— WORK TO BE COMPLETED —
Rescale the entries from the line containing "Screen dimensions: 1448x815" through the line containing "click(10, 76)", reproducing every line, requests included. Multiply each coordinate in the answers by 2.25 and round to whole numbers with halves going up, leaving all other numbers in the entries as they are.

— RECORDS FOR PROCESSING —
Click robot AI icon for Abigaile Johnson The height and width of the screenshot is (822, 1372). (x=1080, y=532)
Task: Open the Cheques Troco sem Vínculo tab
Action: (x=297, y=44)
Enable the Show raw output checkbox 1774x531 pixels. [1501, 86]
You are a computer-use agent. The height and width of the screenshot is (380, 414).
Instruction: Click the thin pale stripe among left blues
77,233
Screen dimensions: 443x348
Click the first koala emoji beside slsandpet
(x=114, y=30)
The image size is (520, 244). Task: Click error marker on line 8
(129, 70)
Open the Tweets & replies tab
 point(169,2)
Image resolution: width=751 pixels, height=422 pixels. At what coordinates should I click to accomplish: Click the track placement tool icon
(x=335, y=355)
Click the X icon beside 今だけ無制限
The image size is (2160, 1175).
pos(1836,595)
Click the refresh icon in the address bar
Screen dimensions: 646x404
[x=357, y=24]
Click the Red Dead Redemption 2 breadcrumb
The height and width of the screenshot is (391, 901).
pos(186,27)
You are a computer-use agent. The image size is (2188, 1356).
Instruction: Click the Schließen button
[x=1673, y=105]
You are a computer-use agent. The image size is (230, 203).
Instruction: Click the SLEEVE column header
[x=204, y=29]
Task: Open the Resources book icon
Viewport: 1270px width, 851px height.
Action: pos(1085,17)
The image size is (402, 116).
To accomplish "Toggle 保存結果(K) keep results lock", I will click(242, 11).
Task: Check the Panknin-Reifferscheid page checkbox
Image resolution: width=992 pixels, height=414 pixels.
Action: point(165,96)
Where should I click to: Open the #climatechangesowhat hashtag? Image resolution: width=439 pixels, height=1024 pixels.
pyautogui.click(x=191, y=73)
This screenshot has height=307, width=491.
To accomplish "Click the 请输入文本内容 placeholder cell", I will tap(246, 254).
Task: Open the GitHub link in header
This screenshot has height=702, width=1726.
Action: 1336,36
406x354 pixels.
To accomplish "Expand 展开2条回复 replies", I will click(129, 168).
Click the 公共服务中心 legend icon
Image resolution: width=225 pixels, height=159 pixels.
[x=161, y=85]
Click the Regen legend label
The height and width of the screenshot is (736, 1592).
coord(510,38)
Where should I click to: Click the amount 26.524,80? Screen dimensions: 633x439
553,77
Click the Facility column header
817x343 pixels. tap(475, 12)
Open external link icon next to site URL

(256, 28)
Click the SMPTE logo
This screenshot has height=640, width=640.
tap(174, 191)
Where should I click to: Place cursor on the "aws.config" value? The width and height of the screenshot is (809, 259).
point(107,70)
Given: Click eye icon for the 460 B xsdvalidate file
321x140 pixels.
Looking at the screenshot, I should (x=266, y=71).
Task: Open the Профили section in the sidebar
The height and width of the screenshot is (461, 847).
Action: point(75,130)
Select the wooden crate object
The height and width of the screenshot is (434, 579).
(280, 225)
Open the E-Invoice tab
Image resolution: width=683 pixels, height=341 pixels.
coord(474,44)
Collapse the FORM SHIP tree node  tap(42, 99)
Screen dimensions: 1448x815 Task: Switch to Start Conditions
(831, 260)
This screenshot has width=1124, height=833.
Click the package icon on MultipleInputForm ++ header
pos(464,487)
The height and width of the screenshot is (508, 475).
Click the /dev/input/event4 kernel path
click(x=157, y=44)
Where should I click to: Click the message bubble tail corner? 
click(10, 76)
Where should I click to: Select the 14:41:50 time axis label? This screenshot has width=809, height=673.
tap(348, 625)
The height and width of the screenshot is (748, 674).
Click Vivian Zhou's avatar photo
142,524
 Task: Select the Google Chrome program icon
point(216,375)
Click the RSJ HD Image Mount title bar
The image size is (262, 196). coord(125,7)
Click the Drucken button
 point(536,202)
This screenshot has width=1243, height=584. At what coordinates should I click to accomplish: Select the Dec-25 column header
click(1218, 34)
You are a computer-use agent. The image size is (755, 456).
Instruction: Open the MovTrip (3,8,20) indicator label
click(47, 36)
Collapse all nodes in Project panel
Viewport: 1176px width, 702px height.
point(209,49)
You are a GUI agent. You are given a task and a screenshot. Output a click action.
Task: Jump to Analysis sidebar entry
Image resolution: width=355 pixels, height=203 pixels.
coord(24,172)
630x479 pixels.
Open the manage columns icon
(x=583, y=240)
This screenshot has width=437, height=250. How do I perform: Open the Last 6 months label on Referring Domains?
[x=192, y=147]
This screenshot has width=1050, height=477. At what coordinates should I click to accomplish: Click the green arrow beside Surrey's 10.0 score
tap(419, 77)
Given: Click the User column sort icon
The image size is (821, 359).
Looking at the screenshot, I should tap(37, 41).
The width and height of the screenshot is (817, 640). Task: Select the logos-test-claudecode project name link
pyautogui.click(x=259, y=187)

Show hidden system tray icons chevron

— ANSWER —
Screen dimensions: 1448x815 Task: Switch to Start Conditions
(1870, 585)
This screenshot has width=1124, height=833.
Click the package icon on MultipleInputForm ++ header
pos(1044,1096)
The height and width of the screenshot is (508, 475).
Click the /dev/input/event4 kernel path
click(x=353, y=99)
Where should I click to: Click the message bubble tail corner? 
click(23, 171)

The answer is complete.